Detection of Pulmonary Embolisms in NCCT Data using Deep Learning Methods

Type: MA thesis

Status: finished

Date: February 7, 2022 - August 8, 2022

Supervisors: Florian Thamm, Hendrik Ditt (Siemens Healthcare GmbH), Andreas Maier


Thesis Description

Pulmonary embolism (PE) is the third most common case of cardiovascular disease, after myocardial infection and stroke [1]. According to the report of the American Heart Association in 2020, there were 370,000 cases of PE in the US in 2016 [2]. PE most commonly originate from a deep venous thrombosis in the legs, which breaks free and migrates towards the heart and lodges in the pulmonary arteries [3]. The 30-day mortality rate for PE in the US was 9.1% in 2020 [2]. Hereby, the majority of cases of preventable deaths occur due to missed diagnosis, but not due to failure of therapy [4]. Therefore, a rapid and correct diagnosis can reduce the fatality rate and is crucial for the patient’s prognosis [5, 6].

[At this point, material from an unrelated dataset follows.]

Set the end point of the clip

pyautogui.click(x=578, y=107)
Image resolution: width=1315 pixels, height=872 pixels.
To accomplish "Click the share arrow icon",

In the context of diagnostic tools for PE, computed tomographic pulmonary angiography (CTPA) has become the gold standard imaging test, as the pulmonary filling defect can be visualized with the help of contrast agent [5]. However, CTPA does not provide functional information on lung perfusion and clots in more distal branches of the lung arteries are hard to detect [7]. A rather new method, dual energy CT (DECT), counteracts these problems, as it is possible to visualize the iodine distribution in the lung parenchyma with the help of iodine maps for functional assessment of lung perfusion [8]. The use of a dual-source CT scanner allows for simultaneous image acquisition at two different energy enabling a decomposition into iodine and non-iodine, which is not possible in plain CTPA [7, 9]. The decomposition helps to understand hemodynamics in the parenchyma of interest, here the pulmonary vascular tree. However, there are drawbacks of DECT scans for PE diagnosis. A common reason for misdiagnosis of PE is the occurrence of heterogeneous perfusion due to beam-hardening artifacts from high concentration of contrast agent [7, 9]. Another problem is the accessibility of special scanners with two X-ray sources, that can execute the DECT.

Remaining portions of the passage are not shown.